● **EXERCISE AIM**
Rewrite the data as a numbered list, starting at the line that contains "You are a computer-use" and ending at the line that contains "Instruction: Tap the". Leave out any blank lines.

● **DATASET RECORDS**
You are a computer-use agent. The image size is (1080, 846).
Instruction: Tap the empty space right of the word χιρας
==
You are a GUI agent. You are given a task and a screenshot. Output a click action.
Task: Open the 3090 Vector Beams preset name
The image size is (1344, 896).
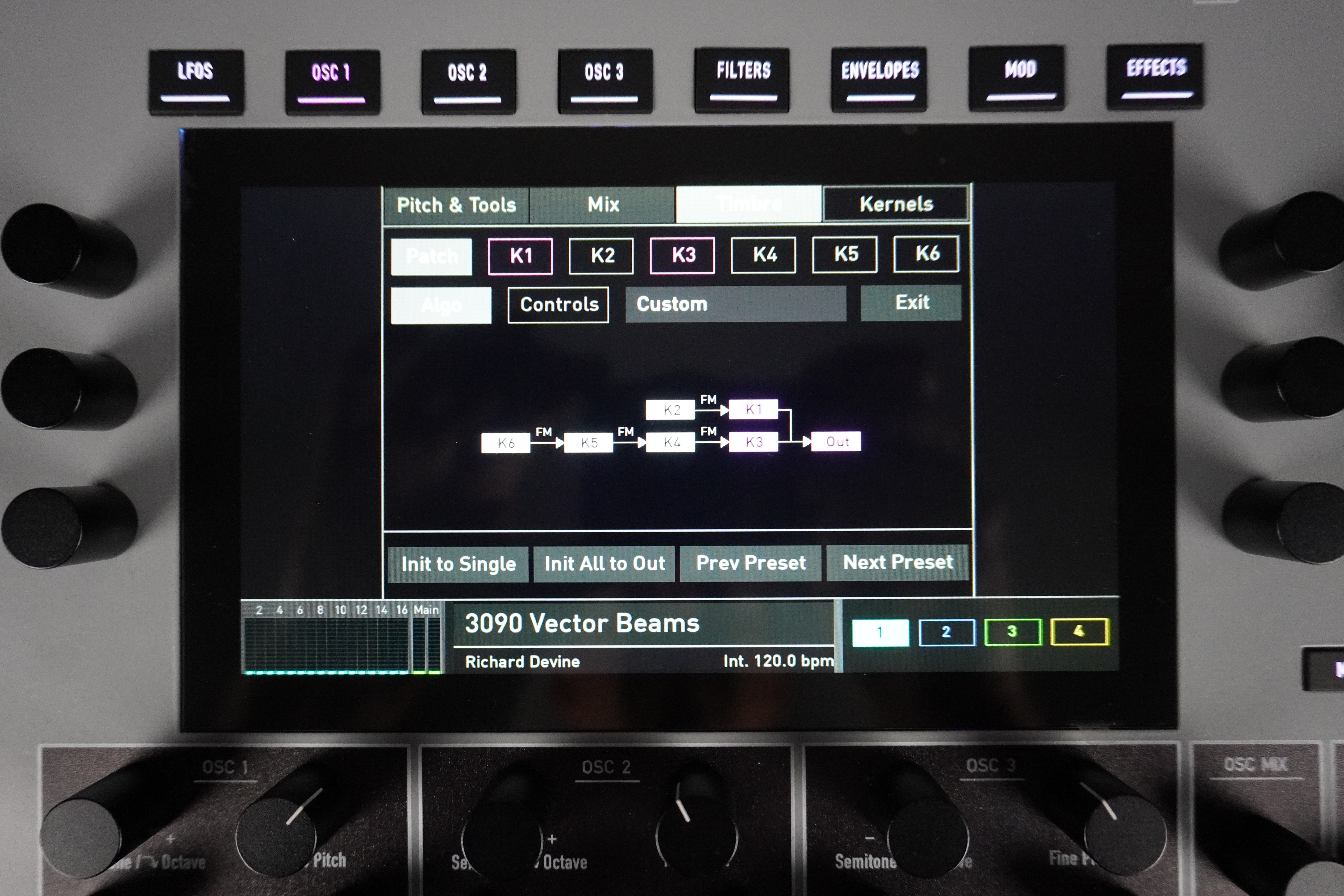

● **EXERCISE RESPONSE**
1. You are a computer-use agent. The image size is (1080, 846).
2. Instruction: Tap the empty space right of the word χιρας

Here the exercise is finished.